Heaven to Hell, Blue Skies to Pain: The lament of Iraq’s climate migrant dispossessed communities
In Iraq, where drought and desertification has cost the country 39% of its agricultural output, once proudly independent farmers are being forced to abandon ancestral farms to find menial work in cities.
“It was a beautiful life, like heaven. We owned the land and it was a very rich land. We took care of our families and were very rich. I was like a king. Anything I wanted, anything we needed, it was there at my fingertips,” sighed Ali Sahib Hussein (42), speaking of the life his family lived for generations farming their ancestral land in Al Abassiyah, near the banks of the Euphrates in Iraq’s Al Diwanyah governorate.

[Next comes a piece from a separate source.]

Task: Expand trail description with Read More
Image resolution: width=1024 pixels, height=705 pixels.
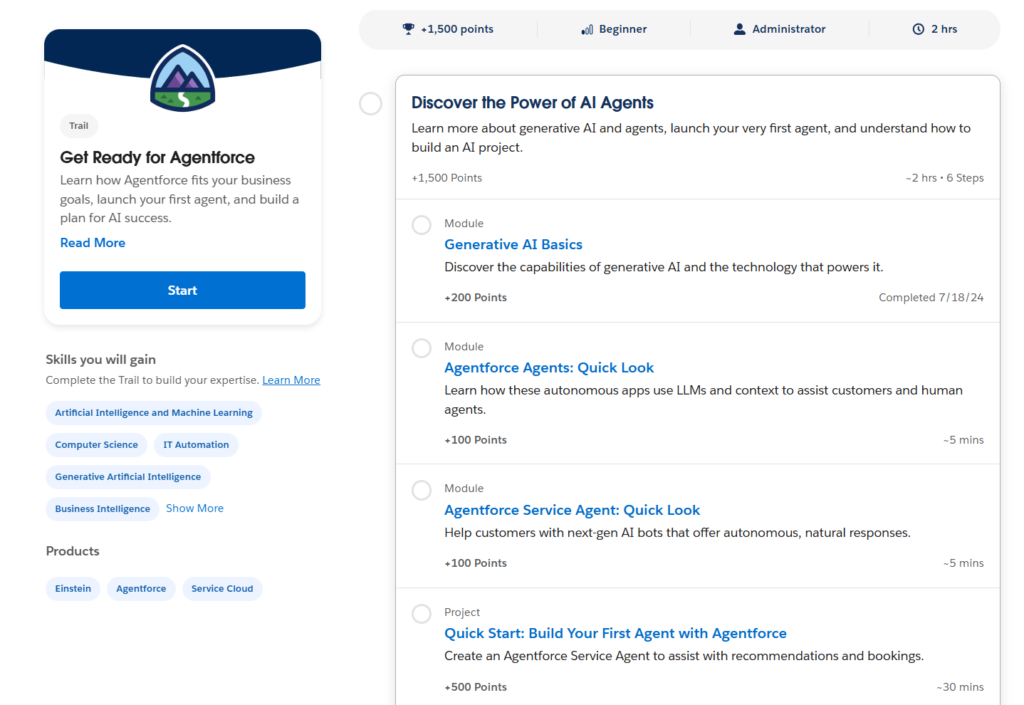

But that was before the temperatures soared and the rainfall all but ceased; before water scarcity became so acute that snakes invaded homes in their own desperate search for water; before Iraq’s rivers fell to unprecedented levels, lakes dried up, crops shrivelled and the land turned to desert, forcing legions of farmers to abandon beloved farms to seek new livings in the cities.

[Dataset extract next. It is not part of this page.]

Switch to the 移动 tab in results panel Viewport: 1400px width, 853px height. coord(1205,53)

Climate change is not only changing lives, it is precipitating a dramatic upheaval in work. Nowhere is this more evident than in Iraq, where drought and desertification has already cost the country 39% of its agricultural output.
And nowhere is the impact felt more keenly than amongst the one-time proudly independent farmers, who in a literal quest for survival, find themselves forced to abandon farms which have been in their families for generations to find work in cities. But in the cities, they struggle, finding work in menial jobs and accommodation in illegal housing.

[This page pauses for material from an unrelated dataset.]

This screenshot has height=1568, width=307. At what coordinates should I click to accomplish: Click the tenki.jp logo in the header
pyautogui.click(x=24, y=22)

Blamed for escalating crime and undermining stability, the environmental migrants are, according to Adam Hamid Nassar, Najaf’s Manager of the Environment, forming an underclass.
It is a huge rupture, an incalculable loss of income, culture and morale for which they are ill-equipped – but one that will only increasingly come to define a climate-changed workforce, not just in Iraq but globally.
“Before I was on the green land – my land, my trees. Now, as you can see, I am only among the dead,” says Ali Sahib Hussein (42).
A life-long farmer from a family of farmers, Ali Sahib Hussein now sells holy water and incense in the world’s biggest cemetery – the Wadi-al-Salaam Cemetery in Najaf. Life has been reduced to a hand-to-mouth existence. Where the farm had provided for all the family’s needs – fish, meat, vegetables all there for the taking – while generating an additional revenue of 3-million dinars ($2,000) per season, he now earns a meagre 10,000 dinars ($6,50) a day.
“Sometimes,” he says, “Sometimes nothing at all.”
It is not enough for the family to survive on. To make ends meet, they live a precarious existence an hour’s bus ride away in Al Kiffel. Like many migrants to the cities, the family of six live crammed into two rooms in an illegal house, called a hawaseen.
It is not just on the economic level that farmers and their families experience the traumatic rupture of having to leave their land.
“I have started here from zero,” Ali says sadly. “I have lost my place in the world. It is very difficult as I was a king before. If I wanted anything, I had it there, at my fingertips. Here I have to ask for everything.
“I feel like I am lost now. I feel like I am a stranger. My whole family – father, grandfather – all farmed that land. It is so difficult to be the one to lose the land. My dream when my sons were born was to stay in the land. If it was my own choice, I’d like my boys to still be there.”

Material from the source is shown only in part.